# Instructions for the task
Beneath this line are the data; copy exactly the part of them that opens with the line containing "April 2026 (31, 593)" and closes with the line containing "November 2024 (43, 797)", and only that part.

# Available data
»»

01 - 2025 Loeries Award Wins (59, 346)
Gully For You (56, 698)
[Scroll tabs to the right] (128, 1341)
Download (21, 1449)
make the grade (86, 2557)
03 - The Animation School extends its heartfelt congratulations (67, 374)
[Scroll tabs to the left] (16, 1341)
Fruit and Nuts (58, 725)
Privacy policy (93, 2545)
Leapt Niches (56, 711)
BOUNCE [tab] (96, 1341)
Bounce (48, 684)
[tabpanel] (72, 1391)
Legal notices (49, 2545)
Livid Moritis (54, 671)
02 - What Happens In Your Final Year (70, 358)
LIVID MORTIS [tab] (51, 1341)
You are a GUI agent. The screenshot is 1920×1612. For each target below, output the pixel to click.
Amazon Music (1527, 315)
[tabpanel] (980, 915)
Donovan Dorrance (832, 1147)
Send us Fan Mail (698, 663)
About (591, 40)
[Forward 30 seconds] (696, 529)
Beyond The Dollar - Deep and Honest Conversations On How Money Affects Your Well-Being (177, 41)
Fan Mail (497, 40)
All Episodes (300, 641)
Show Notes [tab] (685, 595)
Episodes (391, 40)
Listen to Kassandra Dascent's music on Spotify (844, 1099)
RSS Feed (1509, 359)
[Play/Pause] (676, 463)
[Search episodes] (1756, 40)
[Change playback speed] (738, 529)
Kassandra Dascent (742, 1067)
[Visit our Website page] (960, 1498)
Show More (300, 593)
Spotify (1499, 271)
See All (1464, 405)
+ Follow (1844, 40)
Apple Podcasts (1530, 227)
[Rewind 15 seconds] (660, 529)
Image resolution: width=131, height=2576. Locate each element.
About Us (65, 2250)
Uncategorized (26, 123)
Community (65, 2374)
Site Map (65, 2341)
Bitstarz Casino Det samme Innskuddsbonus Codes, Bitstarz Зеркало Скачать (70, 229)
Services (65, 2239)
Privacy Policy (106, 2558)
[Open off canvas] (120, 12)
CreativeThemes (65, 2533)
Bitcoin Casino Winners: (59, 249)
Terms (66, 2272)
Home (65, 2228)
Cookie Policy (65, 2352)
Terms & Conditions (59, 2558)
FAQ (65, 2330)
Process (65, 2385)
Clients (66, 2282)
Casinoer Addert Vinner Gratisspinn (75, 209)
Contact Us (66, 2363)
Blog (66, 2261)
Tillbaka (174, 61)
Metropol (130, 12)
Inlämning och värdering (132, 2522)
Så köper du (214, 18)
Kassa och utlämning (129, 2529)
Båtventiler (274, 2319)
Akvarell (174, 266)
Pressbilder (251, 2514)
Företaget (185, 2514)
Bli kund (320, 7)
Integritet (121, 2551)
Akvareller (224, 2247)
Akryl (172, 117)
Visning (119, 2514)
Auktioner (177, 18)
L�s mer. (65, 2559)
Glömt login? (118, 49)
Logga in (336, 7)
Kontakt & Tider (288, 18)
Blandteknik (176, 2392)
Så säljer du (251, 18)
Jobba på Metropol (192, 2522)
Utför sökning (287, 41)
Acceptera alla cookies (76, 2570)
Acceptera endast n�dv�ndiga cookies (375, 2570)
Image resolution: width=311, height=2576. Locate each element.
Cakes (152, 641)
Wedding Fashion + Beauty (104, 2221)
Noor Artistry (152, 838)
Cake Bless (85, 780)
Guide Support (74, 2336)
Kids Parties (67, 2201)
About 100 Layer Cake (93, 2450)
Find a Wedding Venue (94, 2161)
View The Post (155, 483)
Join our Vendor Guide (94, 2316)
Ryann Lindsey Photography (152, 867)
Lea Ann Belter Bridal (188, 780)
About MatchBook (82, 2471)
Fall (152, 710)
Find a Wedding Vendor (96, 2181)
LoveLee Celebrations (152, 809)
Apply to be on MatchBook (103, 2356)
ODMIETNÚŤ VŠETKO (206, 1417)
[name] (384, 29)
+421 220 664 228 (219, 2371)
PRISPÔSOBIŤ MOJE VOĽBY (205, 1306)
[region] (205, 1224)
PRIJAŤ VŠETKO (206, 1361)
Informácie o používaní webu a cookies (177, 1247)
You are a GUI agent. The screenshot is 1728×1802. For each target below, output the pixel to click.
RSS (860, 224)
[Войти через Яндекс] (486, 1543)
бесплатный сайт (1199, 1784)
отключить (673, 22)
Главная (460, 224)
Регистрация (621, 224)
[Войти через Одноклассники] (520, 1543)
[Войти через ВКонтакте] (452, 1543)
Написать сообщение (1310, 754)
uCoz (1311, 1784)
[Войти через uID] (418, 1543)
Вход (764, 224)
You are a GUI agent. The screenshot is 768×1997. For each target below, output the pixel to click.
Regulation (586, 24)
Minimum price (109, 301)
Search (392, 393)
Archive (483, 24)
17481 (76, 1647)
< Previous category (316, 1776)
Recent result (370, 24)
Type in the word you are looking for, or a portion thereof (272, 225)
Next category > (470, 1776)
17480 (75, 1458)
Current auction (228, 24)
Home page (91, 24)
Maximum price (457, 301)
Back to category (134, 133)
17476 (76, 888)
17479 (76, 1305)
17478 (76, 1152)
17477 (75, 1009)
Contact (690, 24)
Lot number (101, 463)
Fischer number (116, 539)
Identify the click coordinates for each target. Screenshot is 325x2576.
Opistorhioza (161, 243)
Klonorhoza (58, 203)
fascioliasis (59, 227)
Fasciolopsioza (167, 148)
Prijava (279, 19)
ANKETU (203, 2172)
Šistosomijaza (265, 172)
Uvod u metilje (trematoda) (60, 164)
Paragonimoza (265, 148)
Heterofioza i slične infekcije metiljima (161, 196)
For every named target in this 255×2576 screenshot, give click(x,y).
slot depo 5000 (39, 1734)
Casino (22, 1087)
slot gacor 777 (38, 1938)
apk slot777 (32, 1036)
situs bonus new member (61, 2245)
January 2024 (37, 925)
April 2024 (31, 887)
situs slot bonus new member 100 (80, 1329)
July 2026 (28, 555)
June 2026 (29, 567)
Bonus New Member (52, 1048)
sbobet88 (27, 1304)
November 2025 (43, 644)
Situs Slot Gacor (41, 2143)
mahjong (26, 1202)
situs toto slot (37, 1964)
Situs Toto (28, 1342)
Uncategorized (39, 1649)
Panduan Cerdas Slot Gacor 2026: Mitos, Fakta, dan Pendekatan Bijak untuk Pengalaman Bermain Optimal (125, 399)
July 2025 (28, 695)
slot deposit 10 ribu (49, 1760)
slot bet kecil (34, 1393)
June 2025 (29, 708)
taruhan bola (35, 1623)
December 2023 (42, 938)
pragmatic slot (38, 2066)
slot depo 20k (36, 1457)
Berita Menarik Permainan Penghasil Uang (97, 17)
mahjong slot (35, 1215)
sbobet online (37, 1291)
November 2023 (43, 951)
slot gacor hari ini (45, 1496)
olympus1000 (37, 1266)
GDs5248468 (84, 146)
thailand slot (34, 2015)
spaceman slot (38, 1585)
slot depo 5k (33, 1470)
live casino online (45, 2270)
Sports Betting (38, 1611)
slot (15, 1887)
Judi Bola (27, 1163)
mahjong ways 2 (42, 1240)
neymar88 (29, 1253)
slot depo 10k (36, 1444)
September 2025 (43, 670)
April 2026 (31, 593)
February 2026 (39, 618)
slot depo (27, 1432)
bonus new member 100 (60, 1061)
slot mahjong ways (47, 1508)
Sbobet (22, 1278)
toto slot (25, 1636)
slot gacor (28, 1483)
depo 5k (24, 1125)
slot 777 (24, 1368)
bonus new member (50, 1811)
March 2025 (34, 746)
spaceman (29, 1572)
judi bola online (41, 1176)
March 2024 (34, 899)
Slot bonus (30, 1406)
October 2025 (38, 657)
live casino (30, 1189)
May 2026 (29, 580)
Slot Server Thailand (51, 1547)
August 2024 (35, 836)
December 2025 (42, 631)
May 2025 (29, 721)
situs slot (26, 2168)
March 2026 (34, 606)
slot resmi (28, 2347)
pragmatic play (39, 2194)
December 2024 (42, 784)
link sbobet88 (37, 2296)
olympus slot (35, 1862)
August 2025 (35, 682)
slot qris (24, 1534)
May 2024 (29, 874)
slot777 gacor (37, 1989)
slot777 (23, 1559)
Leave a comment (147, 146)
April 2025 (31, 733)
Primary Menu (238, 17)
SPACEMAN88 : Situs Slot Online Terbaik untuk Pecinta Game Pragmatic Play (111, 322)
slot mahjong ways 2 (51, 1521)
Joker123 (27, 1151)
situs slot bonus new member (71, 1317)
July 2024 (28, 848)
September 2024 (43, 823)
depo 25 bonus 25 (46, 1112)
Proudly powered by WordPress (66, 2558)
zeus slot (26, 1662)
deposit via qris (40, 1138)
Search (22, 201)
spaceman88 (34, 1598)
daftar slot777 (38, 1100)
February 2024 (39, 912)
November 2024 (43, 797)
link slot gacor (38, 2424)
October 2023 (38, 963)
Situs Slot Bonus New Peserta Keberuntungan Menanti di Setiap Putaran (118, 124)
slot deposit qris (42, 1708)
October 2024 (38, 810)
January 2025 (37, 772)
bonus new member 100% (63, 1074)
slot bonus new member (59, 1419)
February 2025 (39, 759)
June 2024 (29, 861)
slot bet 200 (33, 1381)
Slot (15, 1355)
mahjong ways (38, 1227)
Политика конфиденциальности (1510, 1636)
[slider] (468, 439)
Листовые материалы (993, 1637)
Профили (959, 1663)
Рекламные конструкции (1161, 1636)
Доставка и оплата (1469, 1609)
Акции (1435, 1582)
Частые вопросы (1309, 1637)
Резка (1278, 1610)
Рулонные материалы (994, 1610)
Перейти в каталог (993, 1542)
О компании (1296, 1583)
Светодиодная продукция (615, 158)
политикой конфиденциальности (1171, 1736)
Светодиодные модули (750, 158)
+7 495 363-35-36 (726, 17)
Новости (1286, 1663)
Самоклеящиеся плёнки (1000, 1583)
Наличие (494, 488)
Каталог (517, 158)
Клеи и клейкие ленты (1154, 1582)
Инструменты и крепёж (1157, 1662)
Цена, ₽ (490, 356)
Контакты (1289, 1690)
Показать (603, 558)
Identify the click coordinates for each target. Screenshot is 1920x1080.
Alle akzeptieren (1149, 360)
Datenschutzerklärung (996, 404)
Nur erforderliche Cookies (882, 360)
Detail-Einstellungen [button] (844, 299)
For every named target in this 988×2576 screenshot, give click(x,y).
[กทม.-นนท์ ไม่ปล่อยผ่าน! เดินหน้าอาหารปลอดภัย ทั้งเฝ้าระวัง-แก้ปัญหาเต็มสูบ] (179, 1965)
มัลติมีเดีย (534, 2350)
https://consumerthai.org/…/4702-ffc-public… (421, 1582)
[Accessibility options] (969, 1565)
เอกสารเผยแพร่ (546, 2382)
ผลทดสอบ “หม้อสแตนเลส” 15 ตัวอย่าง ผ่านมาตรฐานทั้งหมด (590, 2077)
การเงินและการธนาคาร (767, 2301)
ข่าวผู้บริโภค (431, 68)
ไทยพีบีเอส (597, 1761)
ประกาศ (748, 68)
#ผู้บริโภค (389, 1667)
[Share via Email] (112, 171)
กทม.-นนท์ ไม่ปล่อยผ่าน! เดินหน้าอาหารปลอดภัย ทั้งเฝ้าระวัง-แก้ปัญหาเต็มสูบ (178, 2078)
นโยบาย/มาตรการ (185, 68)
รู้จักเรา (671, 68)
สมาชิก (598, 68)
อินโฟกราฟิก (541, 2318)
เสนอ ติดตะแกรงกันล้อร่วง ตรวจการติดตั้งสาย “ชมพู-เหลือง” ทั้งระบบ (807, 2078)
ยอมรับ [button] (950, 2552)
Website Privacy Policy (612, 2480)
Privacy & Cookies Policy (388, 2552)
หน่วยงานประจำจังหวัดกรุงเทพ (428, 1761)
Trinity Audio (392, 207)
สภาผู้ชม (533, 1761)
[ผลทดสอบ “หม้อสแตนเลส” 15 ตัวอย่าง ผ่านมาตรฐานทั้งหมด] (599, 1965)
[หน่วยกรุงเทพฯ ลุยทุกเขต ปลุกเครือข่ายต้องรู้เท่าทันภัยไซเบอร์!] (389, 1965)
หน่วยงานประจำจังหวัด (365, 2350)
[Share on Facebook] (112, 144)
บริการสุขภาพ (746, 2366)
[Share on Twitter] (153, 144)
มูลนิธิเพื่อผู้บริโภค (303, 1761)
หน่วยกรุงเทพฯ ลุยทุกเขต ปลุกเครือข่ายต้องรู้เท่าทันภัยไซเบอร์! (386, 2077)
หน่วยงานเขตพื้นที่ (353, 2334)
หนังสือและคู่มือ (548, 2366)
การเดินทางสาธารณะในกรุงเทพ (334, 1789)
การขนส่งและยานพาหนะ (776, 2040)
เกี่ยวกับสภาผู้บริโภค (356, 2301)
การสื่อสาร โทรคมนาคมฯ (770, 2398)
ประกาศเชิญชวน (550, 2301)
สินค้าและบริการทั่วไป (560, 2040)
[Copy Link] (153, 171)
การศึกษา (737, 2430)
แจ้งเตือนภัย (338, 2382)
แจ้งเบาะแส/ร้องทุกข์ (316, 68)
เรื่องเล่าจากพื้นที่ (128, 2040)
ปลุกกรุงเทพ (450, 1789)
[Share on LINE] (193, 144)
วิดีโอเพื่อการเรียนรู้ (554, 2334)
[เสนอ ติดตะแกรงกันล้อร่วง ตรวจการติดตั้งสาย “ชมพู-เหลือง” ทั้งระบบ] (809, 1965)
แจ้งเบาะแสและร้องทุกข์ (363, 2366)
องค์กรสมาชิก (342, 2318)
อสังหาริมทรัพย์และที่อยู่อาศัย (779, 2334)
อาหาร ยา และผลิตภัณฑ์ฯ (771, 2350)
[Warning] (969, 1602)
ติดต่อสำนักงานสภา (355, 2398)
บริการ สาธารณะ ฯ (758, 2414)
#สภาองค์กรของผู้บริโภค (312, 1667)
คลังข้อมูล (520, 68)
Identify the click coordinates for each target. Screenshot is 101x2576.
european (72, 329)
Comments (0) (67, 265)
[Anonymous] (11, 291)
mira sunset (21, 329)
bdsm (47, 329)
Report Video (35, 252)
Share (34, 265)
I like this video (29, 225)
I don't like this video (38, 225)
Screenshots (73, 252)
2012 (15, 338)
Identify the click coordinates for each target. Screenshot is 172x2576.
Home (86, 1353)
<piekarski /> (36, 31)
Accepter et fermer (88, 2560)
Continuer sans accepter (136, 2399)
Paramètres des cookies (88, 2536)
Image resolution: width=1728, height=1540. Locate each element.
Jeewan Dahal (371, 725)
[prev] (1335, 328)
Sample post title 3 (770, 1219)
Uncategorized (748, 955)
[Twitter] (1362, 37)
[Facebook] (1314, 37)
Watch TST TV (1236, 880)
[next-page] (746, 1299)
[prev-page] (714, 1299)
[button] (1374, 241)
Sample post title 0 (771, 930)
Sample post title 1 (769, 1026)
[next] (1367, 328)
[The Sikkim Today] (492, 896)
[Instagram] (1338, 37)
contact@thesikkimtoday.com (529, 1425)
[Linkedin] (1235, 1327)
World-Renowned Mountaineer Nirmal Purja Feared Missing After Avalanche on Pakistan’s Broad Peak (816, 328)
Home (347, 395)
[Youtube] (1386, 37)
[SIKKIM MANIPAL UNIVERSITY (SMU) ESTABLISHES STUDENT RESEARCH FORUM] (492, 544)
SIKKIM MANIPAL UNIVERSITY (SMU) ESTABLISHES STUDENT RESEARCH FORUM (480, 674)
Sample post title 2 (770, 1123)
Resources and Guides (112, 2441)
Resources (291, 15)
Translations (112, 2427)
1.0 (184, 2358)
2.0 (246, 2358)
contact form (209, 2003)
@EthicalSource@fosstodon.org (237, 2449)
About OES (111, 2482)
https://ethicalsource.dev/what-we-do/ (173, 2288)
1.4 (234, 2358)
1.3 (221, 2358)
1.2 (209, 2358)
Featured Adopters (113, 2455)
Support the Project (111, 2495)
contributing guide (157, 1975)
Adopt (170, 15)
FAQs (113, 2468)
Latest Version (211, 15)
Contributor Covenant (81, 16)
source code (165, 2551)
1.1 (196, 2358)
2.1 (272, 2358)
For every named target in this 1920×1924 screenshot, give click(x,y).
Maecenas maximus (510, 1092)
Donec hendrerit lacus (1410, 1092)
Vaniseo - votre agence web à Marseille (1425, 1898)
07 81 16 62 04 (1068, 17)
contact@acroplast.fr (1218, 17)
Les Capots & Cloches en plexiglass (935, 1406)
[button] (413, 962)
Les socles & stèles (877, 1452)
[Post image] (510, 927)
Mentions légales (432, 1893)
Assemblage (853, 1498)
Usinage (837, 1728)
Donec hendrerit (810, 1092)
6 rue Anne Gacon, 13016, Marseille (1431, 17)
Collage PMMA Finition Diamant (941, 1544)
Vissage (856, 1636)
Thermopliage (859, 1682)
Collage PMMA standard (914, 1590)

««

# Task result
April 2026 (31, 593)
February 2026 (39, 618)
slot depo (27, 1432)
bonus new member 100 (60, 1061)
slot mahjong ways (47, 1508)
Sbobet (22, 1278)
toto slot (25, 1636)
slot gacor (28, 1483)
depo 5k (24, 1125)
slot 777 (24, 1368)
bonus new member (50, 1811)
March 2025 (34, 746)
spaceman (29, 1572)
judi bola online (41, 1176)
March 2024 (34, 899)
Slot bonus (30, 1406)
October 2025 (38, 657)
live casino (30, 1189)
May 2026 (29, 580)
Slot Server Thailand (51, 1547)
August 2024 (35, 836)
December 2025 (42, 631)
May 2025 (29, 721)
situs slot (26, 2168)
March 2026 (34, 606)
slot resmi (28, 2347)
pragmatic play (39, 2194)
December 2024 (42, 784)
link sbobet88 (37, 2296)
olympus slot (35, 1862)
August 2025 (35, 682)
slot qris (24, 1534)
May 2024 (29, 874)
slot777 gacor (37, 1989)
slot777 (23, 1559)
Leave a comment (147, 146)
April 2025 (31, 733)
Primary Menu (238, 17)
SPACEMAN88 : Situs Slot Online Terbaik untuk Pecinta Game Pragmatic Play (111, 322)
slot mahjong ways 2 (51, 1521)
Joker123 (27, 1151)
situs slot bonus new member (71, 1317)
July 2024 (28, 848)
September 2024 (43, 823)
depo 25 bonus 25 (46, 1112)
Proudly powered by WordPress (66, 2558)
zeus slot (26, 1662)
deposit via qris (40, 1138)
Search (22, 201)
spaceman88 (34, 1598)
daftar slot777 (38, 1100)
February 2024 (39, 912)
November 2024 (43, 797)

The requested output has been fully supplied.